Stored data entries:
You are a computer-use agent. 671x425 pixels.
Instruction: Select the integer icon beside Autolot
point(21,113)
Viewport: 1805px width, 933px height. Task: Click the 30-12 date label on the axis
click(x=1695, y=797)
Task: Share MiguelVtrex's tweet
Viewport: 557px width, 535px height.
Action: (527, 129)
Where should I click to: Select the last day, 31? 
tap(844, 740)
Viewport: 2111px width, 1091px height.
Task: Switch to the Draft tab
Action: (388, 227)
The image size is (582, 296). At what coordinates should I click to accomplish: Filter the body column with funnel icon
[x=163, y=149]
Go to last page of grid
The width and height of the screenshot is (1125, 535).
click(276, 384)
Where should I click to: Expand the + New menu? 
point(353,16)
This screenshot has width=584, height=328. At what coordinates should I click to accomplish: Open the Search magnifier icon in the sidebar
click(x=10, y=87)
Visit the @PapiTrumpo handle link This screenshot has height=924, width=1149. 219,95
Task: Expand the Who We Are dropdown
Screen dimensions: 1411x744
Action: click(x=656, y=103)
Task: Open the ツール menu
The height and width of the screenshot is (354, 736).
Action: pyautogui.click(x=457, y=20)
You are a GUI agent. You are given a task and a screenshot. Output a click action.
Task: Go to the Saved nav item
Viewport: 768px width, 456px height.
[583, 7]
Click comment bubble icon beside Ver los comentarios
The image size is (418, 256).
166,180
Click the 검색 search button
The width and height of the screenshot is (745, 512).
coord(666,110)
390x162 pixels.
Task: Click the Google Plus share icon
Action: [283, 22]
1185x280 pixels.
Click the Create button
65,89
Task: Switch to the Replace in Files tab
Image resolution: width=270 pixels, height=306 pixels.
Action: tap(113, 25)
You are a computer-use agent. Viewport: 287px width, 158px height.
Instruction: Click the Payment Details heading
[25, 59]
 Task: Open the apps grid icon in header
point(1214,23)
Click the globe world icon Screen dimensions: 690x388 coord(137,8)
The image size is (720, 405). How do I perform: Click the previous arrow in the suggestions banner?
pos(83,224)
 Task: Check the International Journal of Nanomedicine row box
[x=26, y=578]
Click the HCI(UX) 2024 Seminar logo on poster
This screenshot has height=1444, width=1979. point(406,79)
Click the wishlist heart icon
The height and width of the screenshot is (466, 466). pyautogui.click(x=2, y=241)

▸ Exercise objective: Restate the full data above, keeping each word intact.

▸ Reply to the exercise:
You are a computer-use agent. 671x425 pixels.
Instruction: Select the integer icon beside Autolot
point(21,113)
Viewport: 1805px width, 933px height. Task: Click the 30-12 date label on the axis
click(x=1695, y=797)
Task: Share MiguelVtrex's tweet
Viewport: 557px width, 535px height.
Action: (527, 129)
Where should I click to: Select the last day, 31? 
tap(844, 740)
Viewport: 2111px width, 1091px height.
Task: Switch to the Draft tab
Action: (388, 227)
The image size is (582, 296). At what coordinates should I click to accomplish: Filter the body column with funnel icon
[x=163, y=149]
Go to last page of grid
The width and height of the screenshot is (1125, 535).
click(276, 384)
Where should I click to: Expand the + New menu? 
point(353,16)
This screenshot has width=584, height=328. At what coordinates should I click to accomplish: Open the Search magnifier icon in the sidebar
click(x=10, y=87)
Visit the @PapiTrumpo handle link This screenshot has height=924, width=1149. 219,95
Task: Expand the Who We Are dropdown
Screen dimensions: 1411x744
Action: click(x=656, y=103)
Task: Open the ツール menu
The height and width of the screenshot is (354, 736).
Action: pyautogui.click(x=457, y=20)
You are a GUI agent. You are given a task and a screenshot. Output a click action.
Task: Go to the Saved nav item
Viewport: 768px width, 456px height.
[583, 7]
Click comment bubble icon beside Ver los comentarios
The image size is (418, 256).
166,180
Click the 검색 search button
The width and height of the screenshot is (745, 512).
coord(666,110)
390x162 pixels.
Task: Click the Google Plus share icon
Action: [283, 22]
1185x280 pixels.
Click the Create button
65,89
Task: Switch to the Replace in Files tab
Image resolution: width=270 pixels, height=306 pixels.
Action: tap(113, 25)
You are a computer-use agent. Viewport: 287px width, 158px height.
Instruction: Click the Payment Details heading
[25, 59]
 Task: Open the apps grid icon in header
point(1214,23)
Click the globe world icon Screen dimensions: 690x388 coord(137,8)
The image size is (720, 405). How do I perform: Click the previous arrow in the suggestions banner?
pos(83,224)
 Task: Check the International Journal of Nanomedicine row box
[x=26, y=578]
Click the HCI(UX) 2024 Seminar logo on poster
This screenshot has height=1444, width=1979. point(406,79)
Click the wishlist heart icon
The height and width of the screenshot is (466, 466). pyautogui.click(x=2, y=241)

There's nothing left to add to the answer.